§ **Objetivo**: Indica cada línea de las filas siguientes en la que aparezca la palabra "icon".

§ **Datos proporcionados**:
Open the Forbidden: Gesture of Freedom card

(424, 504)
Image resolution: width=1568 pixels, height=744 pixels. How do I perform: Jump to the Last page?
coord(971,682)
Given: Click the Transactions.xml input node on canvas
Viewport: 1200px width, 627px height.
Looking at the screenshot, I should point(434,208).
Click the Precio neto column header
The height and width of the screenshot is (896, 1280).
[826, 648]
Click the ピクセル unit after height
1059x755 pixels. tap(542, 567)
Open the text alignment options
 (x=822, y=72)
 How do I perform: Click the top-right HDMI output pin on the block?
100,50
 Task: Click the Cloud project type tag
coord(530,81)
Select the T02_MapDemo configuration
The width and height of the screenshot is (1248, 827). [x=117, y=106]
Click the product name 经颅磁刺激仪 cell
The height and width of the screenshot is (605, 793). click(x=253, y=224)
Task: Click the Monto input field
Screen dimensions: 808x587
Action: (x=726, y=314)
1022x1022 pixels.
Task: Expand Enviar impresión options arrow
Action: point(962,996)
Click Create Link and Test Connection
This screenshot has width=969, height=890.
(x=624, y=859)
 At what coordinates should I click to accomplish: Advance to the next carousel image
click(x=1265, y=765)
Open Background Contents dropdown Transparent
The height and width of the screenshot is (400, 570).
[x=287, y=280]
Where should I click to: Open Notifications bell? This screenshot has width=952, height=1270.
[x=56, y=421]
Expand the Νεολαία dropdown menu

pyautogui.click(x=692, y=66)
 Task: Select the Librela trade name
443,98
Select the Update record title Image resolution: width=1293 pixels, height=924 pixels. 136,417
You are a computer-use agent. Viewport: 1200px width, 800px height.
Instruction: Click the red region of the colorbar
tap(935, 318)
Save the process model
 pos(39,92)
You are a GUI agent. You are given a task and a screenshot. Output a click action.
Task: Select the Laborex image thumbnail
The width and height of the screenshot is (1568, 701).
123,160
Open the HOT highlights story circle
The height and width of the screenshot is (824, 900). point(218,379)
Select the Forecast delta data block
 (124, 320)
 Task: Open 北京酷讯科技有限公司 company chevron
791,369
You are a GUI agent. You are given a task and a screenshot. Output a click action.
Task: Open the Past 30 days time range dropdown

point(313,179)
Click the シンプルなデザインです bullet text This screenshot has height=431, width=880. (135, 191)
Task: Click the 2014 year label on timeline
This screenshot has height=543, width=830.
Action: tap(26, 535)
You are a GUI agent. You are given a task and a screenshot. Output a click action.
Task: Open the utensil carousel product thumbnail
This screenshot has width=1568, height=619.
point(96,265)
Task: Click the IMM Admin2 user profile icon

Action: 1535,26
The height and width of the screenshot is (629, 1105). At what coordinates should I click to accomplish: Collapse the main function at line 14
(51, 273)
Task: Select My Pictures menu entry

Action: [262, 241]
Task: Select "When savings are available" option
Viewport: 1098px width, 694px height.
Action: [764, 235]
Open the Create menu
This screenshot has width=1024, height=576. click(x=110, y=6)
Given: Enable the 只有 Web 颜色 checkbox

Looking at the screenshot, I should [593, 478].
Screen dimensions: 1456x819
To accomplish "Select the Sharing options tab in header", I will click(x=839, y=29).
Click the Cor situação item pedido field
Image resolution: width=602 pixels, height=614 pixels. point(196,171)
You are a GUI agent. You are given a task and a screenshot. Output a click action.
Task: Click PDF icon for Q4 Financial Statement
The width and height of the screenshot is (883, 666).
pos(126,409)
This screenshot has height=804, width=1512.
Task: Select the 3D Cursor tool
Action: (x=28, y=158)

§ **Respuesta al problema**:
Task: Click the IMM Admin2 user profile icon
Task: Click PDF icon for Q4 Financial Statement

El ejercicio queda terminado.